Unnamed: 0,charge_month,peak_period,day_of_week,charge_hour,session_count
0,January,Morning Peak (00:00-11:59),Wednesday,7,7
1,January,Evening Peak (12:00-23:59),Friday,16,49
2,February,Morning Peak (00:00-11:59),Wednesday,11,2
3,February,Evening Peak (12:00-23:59),Tuesday,16,5
4,March,Morning Peak (00:00-11:59),Saturday,0,3
5,March,Evening Peak (12:00-23:59),Saturday,17,10
6,April,Morning Peak (00:00-11:59),Wednesday,0,2
7,April,Evening Peak (12:00-23:59),Monday,16,9
8,May,Morning Peak (00:00-11:59),Friday,0,2
9,May,Evening Peak (12:00-23:59),Thursday,19,11


By charting the output, we can see that charging in the evenings is the most common result and was not being masked by the RANK function.

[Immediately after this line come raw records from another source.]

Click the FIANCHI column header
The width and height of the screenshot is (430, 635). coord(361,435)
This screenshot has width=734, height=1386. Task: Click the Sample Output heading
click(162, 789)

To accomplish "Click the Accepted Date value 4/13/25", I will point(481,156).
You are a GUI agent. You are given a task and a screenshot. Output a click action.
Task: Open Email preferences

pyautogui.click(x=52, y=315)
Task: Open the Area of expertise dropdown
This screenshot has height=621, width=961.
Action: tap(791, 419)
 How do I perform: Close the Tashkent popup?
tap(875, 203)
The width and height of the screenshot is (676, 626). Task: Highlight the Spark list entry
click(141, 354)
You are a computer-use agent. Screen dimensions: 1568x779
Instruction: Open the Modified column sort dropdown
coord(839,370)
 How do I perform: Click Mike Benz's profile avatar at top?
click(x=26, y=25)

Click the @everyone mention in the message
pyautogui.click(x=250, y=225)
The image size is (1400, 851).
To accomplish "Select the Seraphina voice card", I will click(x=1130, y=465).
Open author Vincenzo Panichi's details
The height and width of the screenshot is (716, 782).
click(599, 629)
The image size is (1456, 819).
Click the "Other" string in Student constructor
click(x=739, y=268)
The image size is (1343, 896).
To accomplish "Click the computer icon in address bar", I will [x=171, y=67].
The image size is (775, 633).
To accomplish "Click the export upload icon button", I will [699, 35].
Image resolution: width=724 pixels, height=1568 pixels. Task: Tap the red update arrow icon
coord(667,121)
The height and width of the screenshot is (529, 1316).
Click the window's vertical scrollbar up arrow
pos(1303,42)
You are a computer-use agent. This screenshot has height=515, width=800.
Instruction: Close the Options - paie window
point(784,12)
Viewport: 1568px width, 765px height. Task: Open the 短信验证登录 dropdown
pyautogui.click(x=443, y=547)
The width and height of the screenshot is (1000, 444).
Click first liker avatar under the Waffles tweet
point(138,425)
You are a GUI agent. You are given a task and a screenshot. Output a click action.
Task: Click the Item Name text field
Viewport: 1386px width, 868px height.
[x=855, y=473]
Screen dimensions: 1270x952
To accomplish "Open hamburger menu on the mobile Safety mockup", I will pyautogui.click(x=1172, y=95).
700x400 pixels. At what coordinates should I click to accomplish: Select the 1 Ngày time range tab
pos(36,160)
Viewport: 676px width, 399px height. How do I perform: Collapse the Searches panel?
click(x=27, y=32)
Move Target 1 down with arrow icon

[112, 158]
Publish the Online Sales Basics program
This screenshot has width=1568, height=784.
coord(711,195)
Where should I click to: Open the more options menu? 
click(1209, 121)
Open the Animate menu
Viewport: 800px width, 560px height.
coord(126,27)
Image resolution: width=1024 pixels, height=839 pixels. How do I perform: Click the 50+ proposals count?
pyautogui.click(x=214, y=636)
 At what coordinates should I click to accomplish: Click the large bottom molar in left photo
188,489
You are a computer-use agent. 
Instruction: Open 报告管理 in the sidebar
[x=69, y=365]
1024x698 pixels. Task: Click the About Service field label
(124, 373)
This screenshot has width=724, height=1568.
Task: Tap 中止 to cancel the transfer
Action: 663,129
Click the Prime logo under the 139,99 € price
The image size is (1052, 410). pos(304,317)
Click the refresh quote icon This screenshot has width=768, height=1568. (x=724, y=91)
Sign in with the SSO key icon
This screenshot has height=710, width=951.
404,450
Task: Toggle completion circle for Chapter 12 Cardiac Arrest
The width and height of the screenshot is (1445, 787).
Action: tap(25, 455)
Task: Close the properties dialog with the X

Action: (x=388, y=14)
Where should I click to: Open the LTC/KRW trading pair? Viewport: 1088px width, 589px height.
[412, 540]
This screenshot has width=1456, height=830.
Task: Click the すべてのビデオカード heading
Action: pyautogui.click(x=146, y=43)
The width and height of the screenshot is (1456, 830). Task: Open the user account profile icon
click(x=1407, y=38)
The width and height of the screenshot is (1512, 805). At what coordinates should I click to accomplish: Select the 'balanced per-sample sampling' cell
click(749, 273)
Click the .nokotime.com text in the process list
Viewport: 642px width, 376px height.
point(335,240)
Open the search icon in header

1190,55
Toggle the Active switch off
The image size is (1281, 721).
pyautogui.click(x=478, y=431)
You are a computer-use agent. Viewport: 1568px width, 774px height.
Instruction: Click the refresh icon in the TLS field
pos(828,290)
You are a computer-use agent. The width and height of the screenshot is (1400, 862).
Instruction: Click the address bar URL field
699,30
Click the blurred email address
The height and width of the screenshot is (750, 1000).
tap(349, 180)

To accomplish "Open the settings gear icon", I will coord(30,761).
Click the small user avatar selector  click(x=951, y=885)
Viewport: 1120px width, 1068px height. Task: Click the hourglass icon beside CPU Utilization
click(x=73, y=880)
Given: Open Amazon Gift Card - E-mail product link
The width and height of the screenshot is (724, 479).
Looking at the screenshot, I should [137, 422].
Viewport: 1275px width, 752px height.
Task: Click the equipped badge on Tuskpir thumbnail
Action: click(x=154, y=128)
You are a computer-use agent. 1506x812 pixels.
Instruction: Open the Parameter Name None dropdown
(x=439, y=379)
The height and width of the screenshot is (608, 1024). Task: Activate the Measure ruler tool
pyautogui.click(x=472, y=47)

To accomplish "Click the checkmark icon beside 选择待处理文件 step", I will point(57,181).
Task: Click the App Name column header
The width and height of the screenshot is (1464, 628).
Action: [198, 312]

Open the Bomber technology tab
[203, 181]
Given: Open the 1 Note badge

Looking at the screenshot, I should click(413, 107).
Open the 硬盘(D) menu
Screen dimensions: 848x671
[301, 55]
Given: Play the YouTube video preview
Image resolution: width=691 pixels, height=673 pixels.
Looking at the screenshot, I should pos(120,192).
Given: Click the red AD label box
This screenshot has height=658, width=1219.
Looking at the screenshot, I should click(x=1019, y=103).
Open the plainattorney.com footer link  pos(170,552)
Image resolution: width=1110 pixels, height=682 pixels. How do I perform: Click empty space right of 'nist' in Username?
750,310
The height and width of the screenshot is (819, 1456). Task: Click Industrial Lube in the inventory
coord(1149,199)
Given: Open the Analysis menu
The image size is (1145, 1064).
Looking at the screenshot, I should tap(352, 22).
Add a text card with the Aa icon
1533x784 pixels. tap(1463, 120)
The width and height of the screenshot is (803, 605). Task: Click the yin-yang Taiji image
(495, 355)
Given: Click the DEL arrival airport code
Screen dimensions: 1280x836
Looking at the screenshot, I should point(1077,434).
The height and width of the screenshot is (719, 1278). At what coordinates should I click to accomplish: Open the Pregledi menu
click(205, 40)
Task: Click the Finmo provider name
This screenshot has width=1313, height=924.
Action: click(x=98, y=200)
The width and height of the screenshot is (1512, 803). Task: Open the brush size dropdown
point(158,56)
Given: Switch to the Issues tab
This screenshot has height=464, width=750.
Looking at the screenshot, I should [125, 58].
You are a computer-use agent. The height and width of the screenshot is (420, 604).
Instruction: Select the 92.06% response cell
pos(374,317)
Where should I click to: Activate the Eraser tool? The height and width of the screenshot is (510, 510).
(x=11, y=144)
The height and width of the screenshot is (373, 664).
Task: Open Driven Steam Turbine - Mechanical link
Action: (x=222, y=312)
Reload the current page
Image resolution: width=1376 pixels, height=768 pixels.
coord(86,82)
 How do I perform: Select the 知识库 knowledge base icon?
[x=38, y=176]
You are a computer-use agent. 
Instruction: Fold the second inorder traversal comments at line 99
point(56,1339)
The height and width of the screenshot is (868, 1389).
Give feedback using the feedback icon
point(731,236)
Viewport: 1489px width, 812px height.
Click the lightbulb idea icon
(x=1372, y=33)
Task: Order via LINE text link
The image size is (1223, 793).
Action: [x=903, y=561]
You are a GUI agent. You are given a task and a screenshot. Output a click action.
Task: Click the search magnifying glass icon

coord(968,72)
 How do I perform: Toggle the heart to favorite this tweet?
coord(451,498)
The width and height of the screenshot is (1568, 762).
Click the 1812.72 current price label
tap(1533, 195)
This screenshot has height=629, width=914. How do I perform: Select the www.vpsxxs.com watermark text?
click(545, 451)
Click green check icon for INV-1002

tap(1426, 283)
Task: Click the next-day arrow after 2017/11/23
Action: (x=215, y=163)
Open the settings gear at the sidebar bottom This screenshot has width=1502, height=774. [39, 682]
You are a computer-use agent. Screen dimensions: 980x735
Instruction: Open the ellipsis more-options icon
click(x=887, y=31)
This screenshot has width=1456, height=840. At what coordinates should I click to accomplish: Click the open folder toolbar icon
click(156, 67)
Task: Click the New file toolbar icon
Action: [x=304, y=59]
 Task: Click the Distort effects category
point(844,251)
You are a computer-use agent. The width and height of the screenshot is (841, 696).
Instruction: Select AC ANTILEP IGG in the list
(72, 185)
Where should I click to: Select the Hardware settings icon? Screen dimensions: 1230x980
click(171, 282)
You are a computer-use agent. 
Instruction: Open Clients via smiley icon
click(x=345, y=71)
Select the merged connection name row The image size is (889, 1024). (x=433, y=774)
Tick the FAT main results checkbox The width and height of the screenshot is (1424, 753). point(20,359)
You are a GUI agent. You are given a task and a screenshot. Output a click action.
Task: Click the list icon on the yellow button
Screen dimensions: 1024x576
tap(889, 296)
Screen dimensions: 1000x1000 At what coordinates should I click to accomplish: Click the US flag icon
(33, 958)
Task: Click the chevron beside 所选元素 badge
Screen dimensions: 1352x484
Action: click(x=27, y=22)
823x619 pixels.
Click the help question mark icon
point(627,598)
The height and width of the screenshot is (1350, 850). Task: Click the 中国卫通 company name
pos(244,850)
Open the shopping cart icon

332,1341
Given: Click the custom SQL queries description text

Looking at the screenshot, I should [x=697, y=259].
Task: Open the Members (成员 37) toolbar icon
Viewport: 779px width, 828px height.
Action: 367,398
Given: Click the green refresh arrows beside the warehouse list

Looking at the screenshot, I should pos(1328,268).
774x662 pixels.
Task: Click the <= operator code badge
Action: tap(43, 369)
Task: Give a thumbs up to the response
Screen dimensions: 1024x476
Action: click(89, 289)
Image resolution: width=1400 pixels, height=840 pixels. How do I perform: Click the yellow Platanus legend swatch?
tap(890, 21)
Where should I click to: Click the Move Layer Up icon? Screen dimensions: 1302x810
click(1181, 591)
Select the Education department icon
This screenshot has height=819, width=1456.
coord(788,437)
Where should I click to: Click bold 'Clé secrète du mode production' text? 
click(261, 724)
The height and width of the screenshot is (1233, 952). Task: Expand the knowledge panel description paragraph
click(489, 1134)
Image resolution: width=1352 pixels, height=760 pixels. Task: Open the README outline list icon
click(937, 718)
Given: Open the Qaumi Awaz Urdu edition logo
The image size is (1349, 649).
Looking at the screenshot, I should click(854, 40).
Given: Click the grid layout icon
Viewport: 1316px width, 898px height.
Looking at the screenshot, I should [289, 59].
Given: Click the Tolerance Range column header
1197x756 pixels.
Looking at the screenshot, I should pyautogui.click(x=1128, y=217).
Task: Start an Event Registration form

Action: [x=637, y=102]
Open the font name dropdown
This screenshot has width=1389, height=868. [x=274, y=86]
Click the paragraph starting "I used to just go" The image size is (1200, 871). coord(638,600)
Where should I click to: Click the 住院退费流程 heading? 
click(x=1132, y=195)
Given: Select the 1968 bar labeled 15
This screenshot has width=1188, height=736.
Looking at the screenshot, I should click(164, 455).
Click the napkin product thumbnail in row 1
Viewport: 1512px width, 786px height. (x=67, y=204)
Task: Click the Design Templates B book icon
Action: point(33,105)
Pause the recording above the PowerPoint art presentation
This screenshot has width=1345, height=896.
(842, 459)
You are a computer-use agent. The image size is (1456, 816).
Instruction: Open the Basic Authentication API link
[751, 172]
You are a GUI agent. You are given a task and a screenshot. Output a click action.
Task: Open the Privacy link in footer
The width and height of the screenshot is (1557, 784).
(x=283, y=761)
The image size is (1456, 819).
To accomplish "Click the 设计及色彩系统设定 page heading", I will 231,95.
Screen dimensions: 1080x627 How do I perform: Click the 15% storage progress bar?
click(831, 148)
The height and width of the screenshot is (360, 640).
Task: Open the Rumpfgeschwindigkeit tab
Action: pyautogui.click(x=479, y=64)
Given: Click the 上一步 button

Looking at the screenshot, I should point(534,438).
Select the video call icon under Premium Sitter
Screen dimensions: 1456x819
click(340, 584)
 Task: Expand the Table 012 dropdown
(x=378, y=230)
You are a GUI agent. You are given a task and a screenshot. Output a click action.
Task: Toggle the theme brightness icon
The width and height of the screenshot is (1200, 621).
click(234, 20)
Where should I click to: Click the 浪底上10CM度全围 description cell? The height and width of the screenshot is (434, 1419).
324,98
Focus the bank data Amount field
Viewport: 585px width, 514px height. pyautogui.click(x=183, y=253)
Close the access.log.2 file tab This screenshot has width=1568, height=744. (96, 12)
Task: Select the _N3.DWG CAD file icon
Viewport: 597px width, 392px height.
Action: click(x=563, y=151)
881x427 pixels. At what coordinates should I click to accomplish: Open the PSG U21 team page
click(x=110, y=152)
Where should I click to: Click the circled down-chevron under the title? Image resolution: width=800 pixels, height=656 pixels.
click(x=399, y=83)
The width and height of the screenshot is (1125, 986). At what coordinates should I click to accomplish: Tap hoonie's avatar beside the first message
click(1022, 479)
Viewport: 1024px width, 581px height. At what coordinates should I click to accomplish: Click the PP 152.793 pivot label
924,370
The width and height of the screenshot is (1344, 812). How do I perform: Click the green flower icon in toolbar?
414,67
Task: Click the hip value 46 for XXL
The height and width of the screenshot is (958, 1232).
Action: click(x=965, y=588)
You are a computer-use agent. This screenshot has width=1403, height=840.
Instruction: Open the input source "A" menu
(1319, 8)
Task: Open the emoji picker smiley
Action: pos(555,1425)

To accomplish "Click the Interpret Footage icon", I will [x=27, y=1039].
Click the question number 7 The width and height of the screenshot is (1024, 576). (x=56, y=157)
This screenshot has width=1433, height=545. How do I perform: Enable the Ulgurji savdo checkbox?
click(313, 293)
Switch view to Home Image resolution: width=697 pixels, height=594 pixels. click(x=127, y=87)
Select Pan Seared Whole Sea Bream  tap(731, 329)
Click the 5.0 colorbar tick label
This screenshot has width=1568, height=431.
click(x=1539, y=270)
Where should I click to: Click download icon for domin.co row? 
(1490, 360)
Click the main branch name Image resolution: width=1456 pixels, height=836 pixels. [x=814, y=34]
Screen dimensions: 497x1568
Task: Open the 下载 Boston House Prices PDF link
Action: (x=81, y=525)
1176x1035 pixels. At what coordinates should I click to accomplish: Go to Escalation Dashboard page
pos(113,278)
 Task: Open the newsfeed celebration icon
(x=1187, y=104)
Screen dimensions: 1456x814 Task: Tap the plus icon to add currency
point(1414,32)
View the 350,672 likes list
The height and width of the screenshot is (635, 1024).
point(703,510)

## 2. What is the longest charging duration per month?



In [14]:
WITH MonthlyDurations AS (
    SELECT 
        month_plugin,
        duration_hours,
        user_id,
        garage_id,
        start_plugin,
        -- Rank durations from longest to shortest per month
        ROW_NUMBER() OVER (
            PARTITION BY month_plugin 
            ORDER BY duration_hours DESC
        ) as length_rank
    FROM `VEHICLES.CHARGING_SESSIONS`
)
SELECT 
    month_plugin,
    duration_hours AS max_duration,
    user_id,
    garage_id,
    start_plugin
FROM MonthlyDurations
WHERE length_rank = 1
ORDER BY PARSE_DATE('%B', month_plugin);

Unnamed: 0,month_plugin,max_duration,user_id,garage_id,start_plugin
0,Jan,187.056944,AdO1-2,AdO1,2019-01-21 16:27:00+00:00
1,Feb,239.240278,Share-8,Bl2,2019-02-04 16:00:00+00:00
2,Mar,132.258333,AsO2-1,AsO2,2019-03-06 18:42:00+00:00
3,Apr,105.741389,Bl2-3,Bl2,2019-04-30 05:02:00+00:00
4,May,113.095833,Bl2-6,Bl2,2019-05-23 18:00:00+00:00
5,Jun,69.9375,AdO3-4,AdO3,2019-06-10 19:45:00+00:00
6,Jul,161.528333,AdO1-2,AdO1,2019-07-08 19:38:00+00:00
7,Aug,255.029444,Bl2-3,Bl2,2019-08-01 18:02:00+00:00
8,Sep,142.459167,AdO1-1,AdO1,2019-09-22 20:27:00+00:00
9,Oct,119.66,MS1-1,MS1,2019-10-06 15:26:00+00:00


## 3. What is the average charge rate per month?



In [15]:
SELECT 
    month_plugin,
    -- Calculate average rate (kW = kWh / Hours)
    ROUND(AVG(el_kwh / NULLIF(duration_hours, 0)), 2) AS avg_rate_kw,
    -- Also helpful to see total energy vs total time
    ROUND(SUM(el_kwh) / SUM(NULLIF(duration_hours, 0)), 2) AS weighted_avg_rate_kw,
    COUNT(*) AS total_sessions
FROM `VEHICLES.CHARGING_SESSIONS`
WHERE duration_hours > 0 -- Exclude sessions with no duration
GROUP BY 1, EXTRACT(MONTH FROM start_plugin)
ORDER BY EXTRACT(MONTH FROM start_plugin) ASC;

Unnamed: 0,month_plugin,avg_rate_kw,weighted_avg_rate_kw,total_sessions
0,Jan,2.03,1.03,1360
1,Feb,1.95,0.74,135
2,Mar,1.91,1.01,301
3,Apr,1.97,0.99,306
4,May,2.42,1.12,288
5,Jun,2.51,1.34,291
6,Jul,2.61,1.42,238
7,Aug,2.64,1.44,362
8,Sep,2.54,1.47,501
9,Oct,2.19,1.17,845


In [16]:
SELECT 
    month_plugin,
    user_type,
    -- Calculate average performance (kW = kWh / Hours)
    ROUND(AVG(el_kwh / NULLIF(duration_hours, 0)), 2) AS avg_rate_kw,
    -- Count sessions to identify the most active groups
    COUNT(*) AS total_sessions
FROM `VEHICLES.CHARGING_SESSIONS`
WHERE duration_hours > 0 -- Optimising by excluding non-charging events
GROUP BY 
    month_plugin, 
    user_type,
    EXTRACT(MONTH FROM start_plugin) -- Used for chronological sorting
ORDER BY 
    EXTRACT(MONTH FROM start_plugin) ASC, 
    avg_rate_kw DESC;

Unnamed: 0,month_plugin,user_type,avg_rate_kw,total_sessions
0,Jan,Shared,3.56,247
1,Jan,Private,1.69,1113
2,Feb,Shared,3.14,35
3,Feb,Private,1.53,100
4,Mar,Shared,2.84,41
5,Mar,Private,1.76,260
6,Apr,Shared,3.09,61
7,Apr,Private,1.69,245
8,May,Shared,4.17,69
9,May,Private,1.87,219


Using the charting function, it can be seen that the higher average rate of kWh is higher with Shared Chargers vs. Private Chargers however, changing the series to total_sessions, it can be seen that the private sessions total is always higher than the shared infrastructure, sometimes, in the winter months, substaintially higher.